Despite the Agora Talk with John Hall, Gérard Mourou and Donna Strickland on day 4 of #LINO70 being plagued by almost every videoconferencing difficulty under the Sun, it was worth persevering. This was because the audience was treated to a rare insight into how two important but seemingly disparate areas of laser physics are in fact intimately linked.
Though Hall, Strickland and Mourou all come from the laser physics community, their fields of research couldn’t be farther apart. Strickland and Mourou shared half of 2018 Nobel Prize in Physics for jointly inventing a new technique to create ultrashort high-intensity laser pulses in the 1980s. Called chirped pulse amplification, the technique stretches short laser pulses to reduce their power, then amplifies them, and finally compresses them back down. Chirped pulse amplification is used today in everything from proton therapies that treat deep-tissue tumours to machining the cover glass used in smartphones.
Meanwhile, Hall and Theodor Hänsch were awarded half the 2005 Nobel Prize in Physics for their fundamental contributions to the development of laser-based precision spectroscopy, in particular Hall’s invention of the optical frequency comb around the year 2000. An optical frequency comb is a special laser source originally developed to count the cycles from optical atomic clocks and used more broadly in high-precision metrology.
“High-intensity laser physics is all about making as short a pulse as possible,” said Strickland. “This is the opposite of high-resolution spectroscopy.” So what do the two fields have in common? The mode-locked laser.
Short Bursts of Light
As our high-school physics teachers taught us, laser light is unlike any natural light. Lasers produce an intense light beam where all the light waves have similar wavelengths and all their peaks are lined up, or in phase. Within the laser’s resonant cavity, the light bounces between opposing mirrors, leading to the formation of standing waves or modes. A regular laser allows these modes to oscillate independently from one another. In contrast, a mode-locked laser forces each mode to operate with a fixed phase between it and the other modes. As a result, these modes periodically constructively interfere with one another, allowing the laser to produce pulses of powerful laser light of short duration.
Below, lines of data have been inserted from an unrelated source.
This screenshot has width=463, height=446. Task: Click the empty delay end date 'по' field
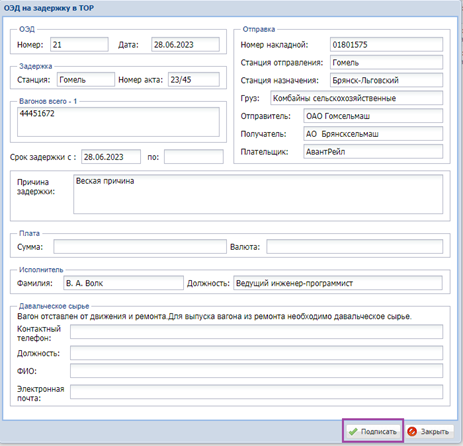pyautogui.click(x=194, y=157)
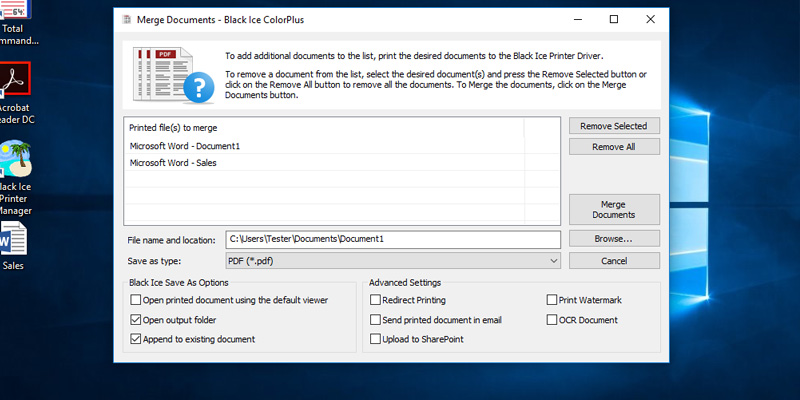Click the Merge Documents title bar icon
Image resolution: width=800 pixels, height=400 pixels.
pyautogui.click(x=127, y=19)
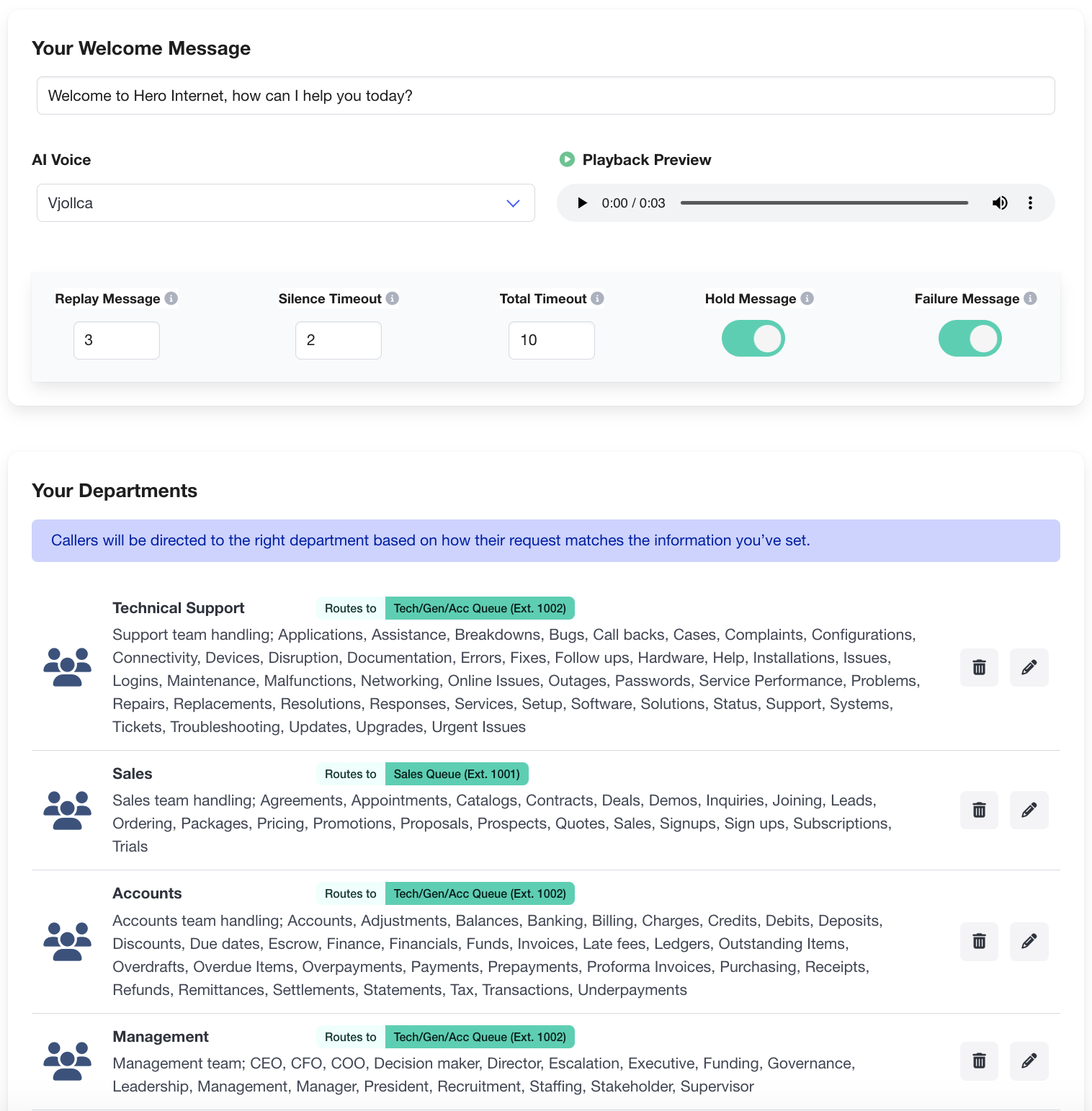Open audio player more options menu
The height and width of the screenshot is (1111, 1092).
click(x=1030, y=203)
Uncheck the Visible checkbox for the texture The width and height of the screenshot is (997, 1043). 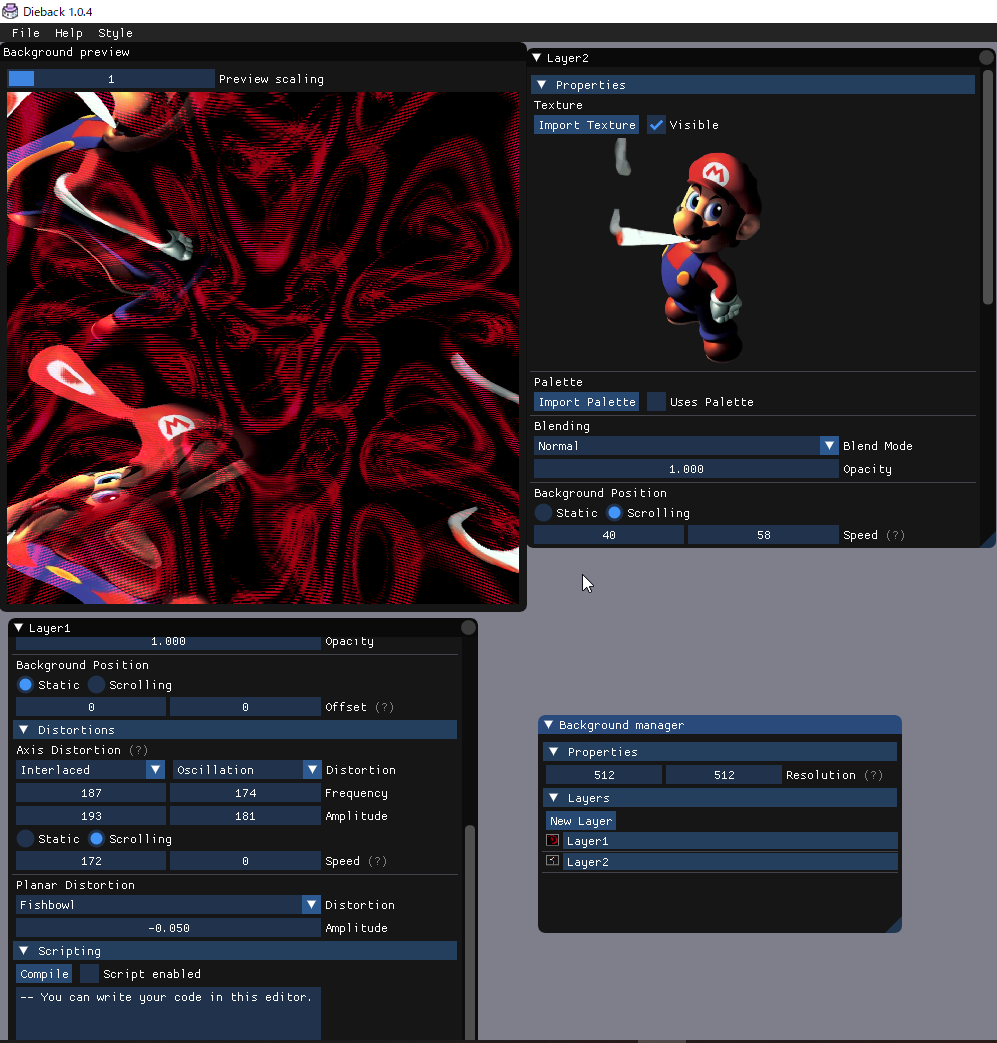pos(656,125)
The mode-locked laser was the obvious starting point for Mourou and Strickland to go on to produce the shortest and most intense laser pulses up to that time. But for Hall, its relation to his specialism –precision spectroscopy – was far from clear initially.
In his talk, Hall described the situation in 1999, when his team was “trying to make the lasers the most stable that they can possibly be. […] But then there were people such as Gérard Mourou who were saying ‘let’s make the laser as rapidly changing as possible’.” And this got Hall thinking.
Using a similar type of mode-locked laser as Mourou and Strickland had used in their work, Hall built a spectrum of light split up into a very fine series of pulses at equally spaced intervals of frequency that resembled the teeth of a comb. An unknown frequency could then be determined by relating it to one of the frequencies along the ‘frequency comb’.
As Strickland neatly summarised: “Whether you want a short pulse or you want all the pulses so that you can have this great frequency comb, you’re going to start with the mode-locked laser”.
Extreme Light for Thorium Power
Changing tack, Mourou’s talk aimed to show how ‘extreme light’ derived from the latest high-intensity laser physics research can help the planet in transitioning from fossil fuel-based energy to a cleaner way forward. “The biggest existential problems that this planet is facing is a problem of energy,” he said. “We’ve found a way to solve it by using a very, very short burst of light which is in the femtosecond regime; a millionth of a billionth of a second.”
These short pulses could be used to produce clean and efficient thorium-based nuclear energy. Using a GW power plant as an example, Mourou said that 3 million tonnes (or equivalently, 100 trains with 100 cars) of coal are needed to power a big city for a year. This drops to 300 tonnes if using uranium. But a thorium-based power plant would only require 1 tonne of raw material.
What’s more, a thorium nuclear power plant would not have to be based on traditional nuclear fission. “By using this phenomenally big light pressure, you can do fission or fusion,” he said. “Using extreme light, I think we have now a new way to really look at energy production in a safe and abundant way.”